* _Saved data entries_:
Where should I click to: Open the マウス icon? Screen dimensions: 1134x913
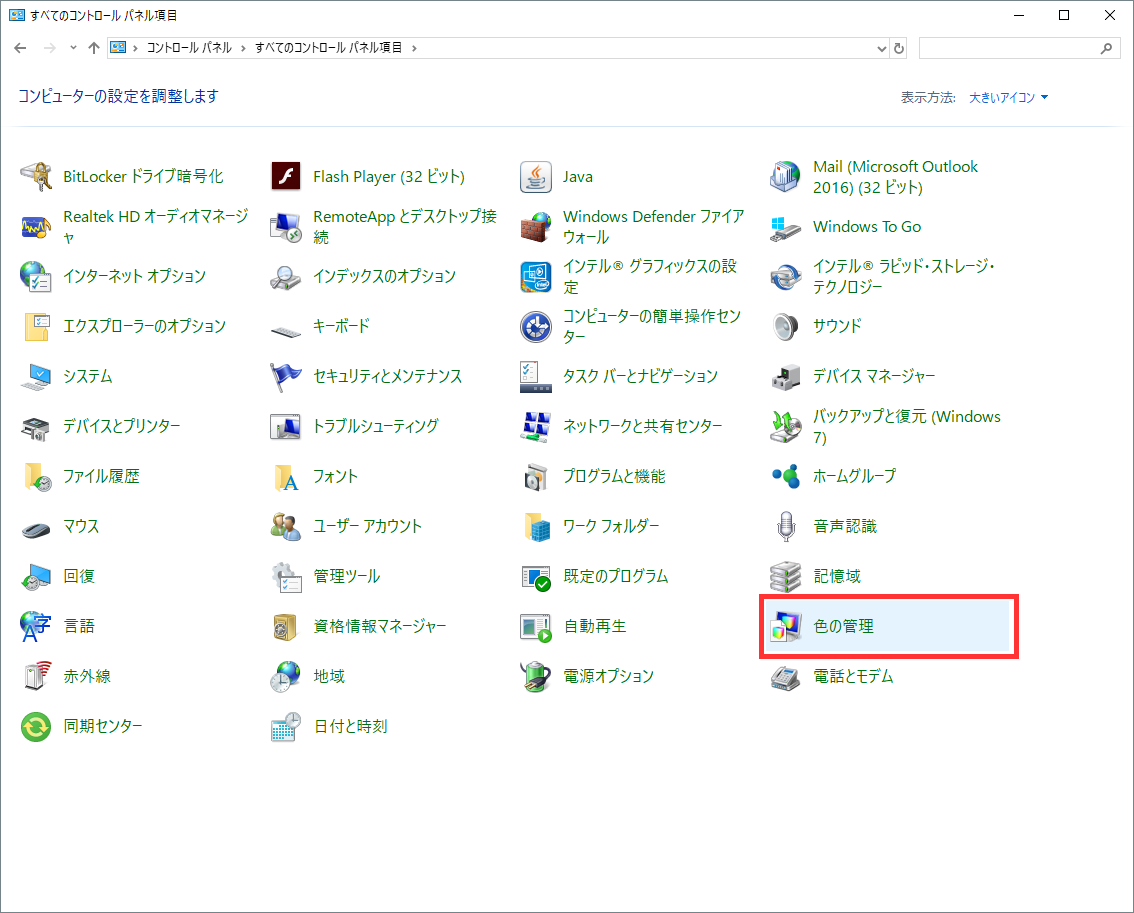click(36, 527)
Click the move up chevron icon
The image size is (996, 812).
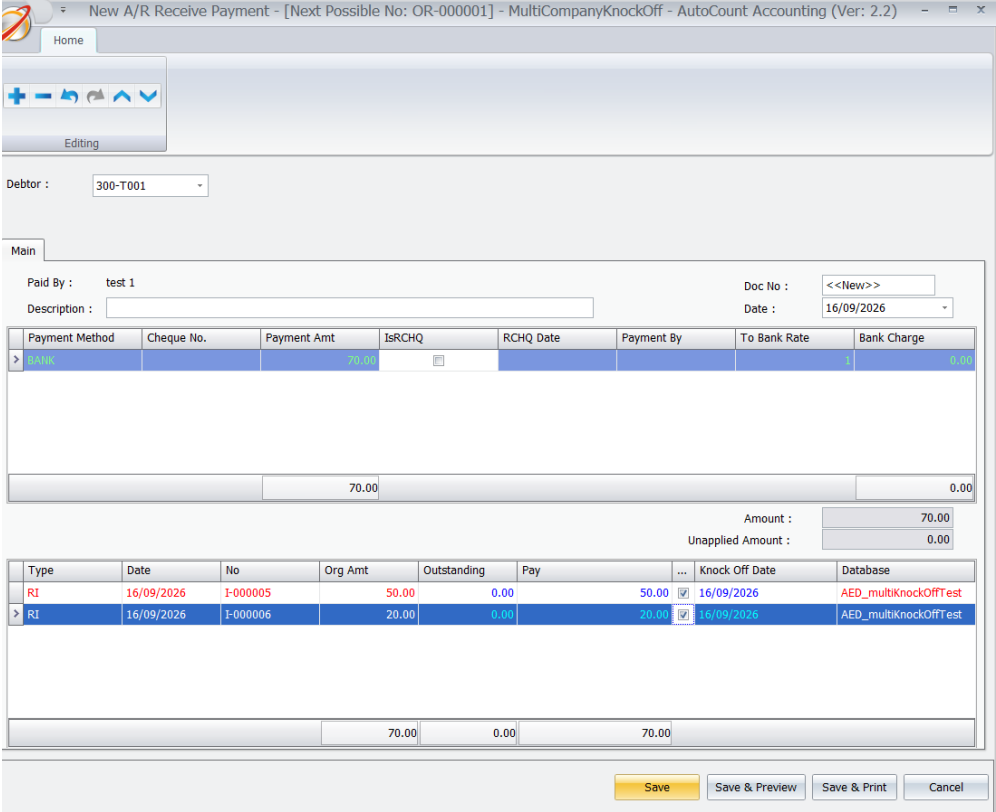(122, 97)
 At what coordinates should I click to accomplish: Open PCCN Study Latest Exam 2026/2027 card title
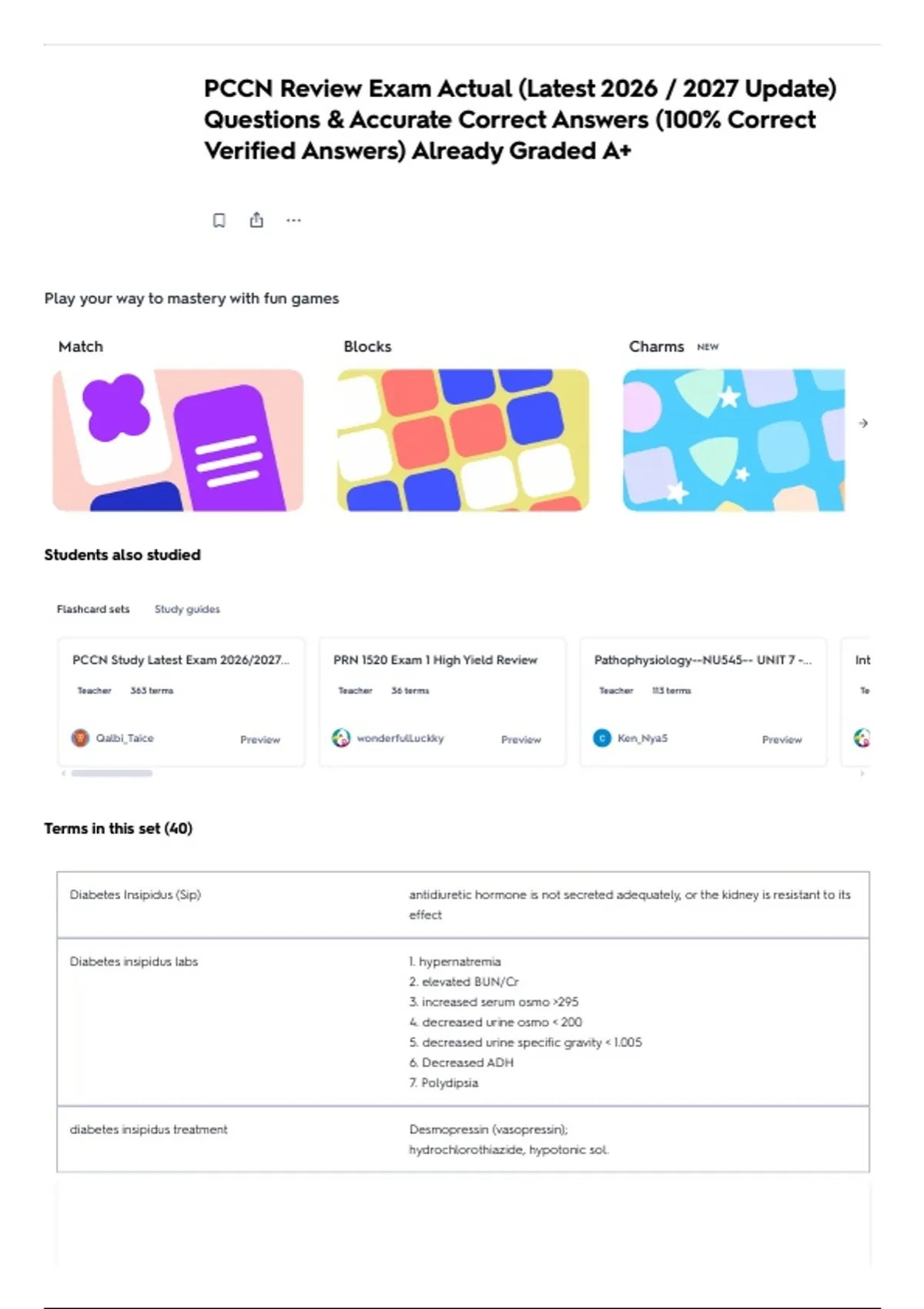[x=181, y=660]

* _The problem_: In repeating the entries, exclude the pictures and alter nothing else.

* _Answer below_:
Where should I click to: Open the マウス icon? Screen dimensions: 1134x913
click(36, 527)
Click the move up chevron icon
The image size is (996, 812).
(122, 97)
 At what coordinates should I click to accomplish: Open PCCN Study Latest Exam 2026/2027 card title
[x=181, y=660]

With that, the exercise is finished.